_Task to complete_
Copy each line containing the word "Expand" from the records that follow, please.

[Collected data]
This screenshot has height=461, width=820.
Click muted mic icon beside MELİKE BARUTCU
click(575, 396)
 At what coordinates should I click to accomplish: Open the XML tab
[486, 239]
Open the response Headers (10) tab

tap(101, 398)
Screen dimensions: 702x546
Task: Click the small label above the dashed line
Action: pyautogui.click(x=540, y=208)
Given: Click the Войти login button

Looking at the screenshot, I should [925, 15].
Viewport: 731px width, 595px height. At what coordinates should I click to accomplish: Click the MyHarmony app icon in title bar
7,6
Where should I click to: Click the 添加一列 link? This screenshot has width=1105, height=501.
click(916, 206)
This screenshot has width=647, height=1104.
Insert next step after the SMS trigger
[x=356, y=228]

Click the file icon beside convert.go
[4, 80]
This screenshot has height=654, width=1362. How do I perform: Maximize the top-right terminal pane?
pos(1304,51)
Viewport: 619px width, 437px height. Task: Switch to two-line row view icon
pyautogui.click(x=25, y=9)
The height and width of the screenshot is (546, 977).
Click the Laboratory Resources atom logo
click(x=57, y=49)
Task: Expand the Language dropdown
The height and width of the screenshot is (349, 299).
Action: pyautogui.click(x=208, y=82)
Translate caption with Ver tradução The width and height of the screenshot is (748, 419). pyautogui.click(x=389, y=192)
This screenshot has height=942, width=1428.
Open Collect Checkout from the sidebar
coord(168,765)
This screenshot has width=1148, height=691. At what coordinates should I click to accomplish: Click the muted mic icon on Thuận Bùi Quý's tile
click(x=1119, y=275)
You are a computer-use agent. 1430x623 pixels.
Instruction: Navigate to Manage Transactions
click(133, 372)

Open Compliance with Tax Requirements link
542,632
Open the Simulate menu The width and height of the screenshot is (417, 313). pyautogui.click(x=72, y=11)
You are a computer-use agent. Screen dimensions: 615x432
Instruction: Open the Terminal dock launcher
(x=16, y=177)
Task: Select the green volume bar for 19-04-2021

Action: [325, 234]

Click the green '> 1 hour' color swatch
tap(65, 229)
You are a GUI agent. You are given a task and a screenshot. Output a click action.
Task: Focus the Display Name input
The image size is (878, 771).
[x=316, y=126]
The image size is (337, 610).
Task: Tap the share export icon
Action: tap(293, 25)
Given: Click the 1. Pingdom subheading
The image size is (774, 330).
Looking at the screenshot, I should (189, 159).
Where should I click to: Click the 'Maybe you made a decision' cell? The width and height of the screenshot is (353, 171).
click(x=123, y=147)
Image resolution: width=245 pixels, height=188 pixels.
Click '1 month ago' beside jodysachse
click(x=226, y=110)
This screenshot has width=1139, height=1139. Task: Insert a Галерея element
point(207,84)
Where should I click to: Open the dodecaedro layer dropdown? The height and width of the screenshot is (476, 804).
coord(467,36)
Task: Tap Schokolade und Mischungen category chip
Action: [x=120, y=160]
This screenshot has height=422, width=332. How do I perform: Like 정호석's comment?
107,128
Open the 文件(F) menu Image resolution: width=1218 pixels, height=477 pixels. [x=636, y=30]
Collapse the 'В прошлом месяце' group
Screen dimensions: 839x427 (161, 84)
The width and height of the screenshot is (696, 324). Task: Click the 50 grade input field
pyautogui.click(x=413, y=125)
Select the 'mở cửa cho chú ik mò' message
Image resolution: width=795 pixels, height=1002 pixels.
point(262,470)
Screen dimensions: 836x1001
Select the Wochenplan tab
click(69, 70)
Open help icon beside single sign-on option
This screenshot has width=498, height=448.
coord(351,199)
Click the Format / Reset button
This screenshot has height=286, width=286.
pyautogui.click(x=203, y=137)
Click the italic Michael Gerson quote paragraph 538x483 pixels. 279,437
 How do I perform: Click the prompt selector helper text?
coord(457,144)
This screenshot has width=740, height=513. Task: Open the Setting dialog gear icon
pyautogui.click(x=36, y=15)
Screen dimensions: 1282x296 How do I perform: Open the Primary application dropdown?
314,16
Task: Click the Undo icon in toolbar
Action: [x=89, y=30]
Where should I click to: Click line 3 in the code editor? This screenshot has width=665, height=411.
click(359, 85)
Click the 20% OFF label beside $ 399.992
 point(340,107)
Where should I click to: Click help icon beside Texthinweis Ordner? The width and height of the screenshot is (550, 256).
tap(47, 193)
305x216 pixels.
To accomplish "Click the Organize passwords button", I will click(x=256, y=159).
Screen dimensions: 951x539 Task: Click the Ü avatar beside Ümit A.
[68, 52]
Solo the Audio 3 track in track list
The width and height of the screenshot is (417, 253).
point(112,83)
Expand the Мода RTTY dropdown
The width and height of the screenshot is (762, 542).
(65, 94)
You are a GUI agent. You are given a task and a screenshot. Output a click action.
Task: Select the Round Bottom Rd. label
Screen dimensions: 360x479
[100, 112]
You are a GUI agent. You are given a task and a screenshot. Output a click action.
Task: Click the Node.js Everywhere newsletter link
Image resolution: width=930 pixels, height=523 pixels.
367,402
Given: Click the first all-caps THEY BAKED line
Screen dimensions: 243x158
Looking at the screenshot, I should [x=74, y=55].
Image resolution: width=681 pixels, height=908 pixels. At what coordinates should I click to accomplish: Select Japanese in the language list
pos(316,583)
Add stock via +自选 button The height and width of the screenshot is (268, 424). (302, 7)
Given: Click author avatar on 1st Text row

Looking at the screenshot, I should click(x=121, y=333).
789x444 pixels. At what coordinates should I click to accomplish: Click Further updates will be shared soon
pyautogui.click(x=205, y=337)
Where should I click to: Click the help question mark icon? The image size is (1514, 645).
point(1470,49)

_Final answer_
Task: Expand the Language dropdown
Expand the Мода RTTY dropdown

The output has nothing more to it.